Solved
New Contributor
Posts: 3

# code to tell whether columns are continuous or not (vcont.sas)

Hi All,

I am working on a data-set which has more than 100 columns (variables) and writing a code to programmatically assign the column as categorical and continuous. While browsing, I found this paper "Continuous or Not: How One Can Tell" (Paper 88-28 - Vatsala Karwe, Mathematica Policy Research, Princeton, New Jersey - SUGI 28 - Coder's Corner). This is exactly what I want to do.

He mentions about vcont.sas file but was not able to get the code -- if anyone has already got this or done this - could you please let me know where I could download this, rather than re-inventing the wheel.

Accepted Solutions
Solution
‎04-04-2014 12:33 AM
Super User
Posts: 23,773

## Re: code to tell whether columns are continuous or not (vcont.sas)

Don't know about that vcont.sas code, but one way to tell if it is continuous is to look at the number of unique records in the variable. A categorical variable is only likely to have a few categories, but a continuous will have many. So you can set a cutoff to characterize a variable as categorical.

You can do this via proc freq, and change the macro variables for your dataset and your desired cutoff.

%let dset=sashelp.cars;

%let n_level_cutoff=20;

ods select nlevels;

ods table nlevels=n_levels;

proc freq data=&dset nlevels;

table _all_;

run;

data cont_var;

set n_levels;

if nlevels>&n_level_cutoff then vtype='Continuous';

else vtype='Categorical';

run;

All Replies
Solution
‎04-04-2014 12:33 AM
Super User
Posts: 23,773

## Re: code to tell whether columns are continuous or not (vcont.sas)

Don't know about that vcont.sas code, but one way to tell if it is continuous is to look at the number of unique records in the variable. A categorical variable is only likely to have a few categories, but a continuous will have many. So you can set a cutoff to characterize a variable as categorical.

You can do this via proc freq, and change the macro variables for your dataset and your desired cutoff.

%let dset=sashelp.cars;

%let n_level_cutoff=20;

ods select nlevels;

ods table nlevels=n_levels;

proc freq data=&dset nlevels;

table _all_;

run;

data cont_var;

set n_levels;

if nlevels>&n_level_cutoff then vtype='Continuous';

else vtype='Categorical';

run;

New Contributor
Posts: 3

## Re: code to tell whether columns are continuous or not (vcont.sas)

Hi Reeza,

Thank you so much - I was looking for similar code.

Since the dataset was huge -- I considered only 1 millions records for categorization.

@ballardw,

There were such columns and I did consider it the way you have mentioned. Thanks a lot

Super User
Posts: 13,583

## Re: code to tell whether columns are continuous or not (vcont.sas)

I would recommend looking at variable names and labels as well. There are many coding systems in use that have large numbers of codes such as Zip or other postal codes, account numbers, or client ID numbers that may not be detected by frequency counts especially if you have a dataset with many records. If you identify any such, exclude them from consideration.

🔒 This topic is solved and locked.
.....
Aim a: Extract the records starting with the line that contains "Viewport: 360px width, 370px" and going on through the final line of the records, repeating each line character for character.
The forum thread and the records come from separate, unrelated sources.
.....
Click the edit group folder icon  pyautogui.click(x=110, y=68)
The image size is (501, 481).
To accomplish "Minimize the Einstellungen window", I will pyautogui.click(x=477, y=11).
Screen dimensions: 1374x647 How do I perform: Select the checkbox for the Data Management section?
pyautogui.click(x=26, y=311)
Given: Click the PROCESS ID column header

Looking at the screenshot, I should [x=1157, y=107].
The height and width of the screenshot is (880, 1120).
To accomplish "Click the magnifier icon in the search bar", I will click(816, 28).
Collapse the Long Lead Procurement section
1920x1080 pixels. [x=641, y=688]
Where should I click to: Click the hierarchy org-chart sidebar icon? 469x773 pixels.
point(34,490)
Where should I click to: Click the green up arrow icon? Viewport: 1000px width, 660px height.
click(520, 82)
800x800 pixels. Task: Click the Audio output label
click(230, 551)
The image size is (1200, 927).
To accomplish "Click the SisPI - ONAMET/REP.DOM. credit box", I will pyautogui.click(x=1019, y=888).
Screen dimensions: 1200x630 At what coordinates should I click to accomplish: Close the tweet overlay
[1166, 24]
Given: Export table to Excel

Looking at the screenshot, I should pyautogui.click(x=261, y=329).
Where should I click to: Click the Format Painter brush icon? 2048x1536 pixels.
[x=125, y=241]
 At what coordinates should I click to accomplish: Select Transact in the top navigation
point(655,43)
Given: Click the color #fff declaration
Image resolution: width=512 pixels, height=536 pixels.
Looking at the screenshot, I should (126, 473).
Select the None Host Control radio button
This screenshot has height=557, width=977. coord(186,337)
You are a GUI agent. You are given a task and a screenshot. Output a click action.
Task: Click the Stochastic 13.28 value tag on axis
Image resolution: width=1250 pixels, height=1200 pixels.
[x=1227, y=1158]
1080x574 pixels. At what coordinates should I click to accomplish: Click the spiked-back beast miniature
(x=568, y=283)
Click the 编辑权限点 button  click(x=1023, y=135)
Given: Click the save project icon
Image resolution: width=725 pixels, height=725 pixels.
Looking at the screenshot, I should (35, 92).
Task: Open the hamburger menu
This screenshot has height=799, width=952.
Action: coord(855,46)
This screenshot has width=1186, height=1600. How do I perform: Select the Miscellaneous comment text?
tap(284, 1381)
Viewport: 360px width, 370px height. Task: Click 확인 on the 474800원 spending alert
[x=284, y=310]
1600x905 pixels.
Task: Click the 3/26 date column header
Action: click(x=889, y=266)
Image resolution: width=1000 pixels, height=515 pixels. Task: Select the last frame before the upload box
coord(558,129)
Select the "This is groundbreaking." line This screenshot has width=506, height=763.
.....
Aim b: Translate this sentence from the forum thread into Spanish: "I would recommend looking at variable names and labels as well."

Exercise response a:
Viewport: 360px width, 370px height. Task: Click 확인 on the 474800원 spending alert
[x=284, y=310]
1600x905 pixels.
Task: Click the 3/26 date column header
Action: click(x=889, y=266)
Image resolution: width=1000 pixels, height=515 pixels. Task: Select the last frame before the upload box
coord(558,129)
Select the "This is groundbreaking." line This screenshot has width=506, height=763.

Exercise response b: Recomendaría examinar también los nombres y las etiquetas de las variables.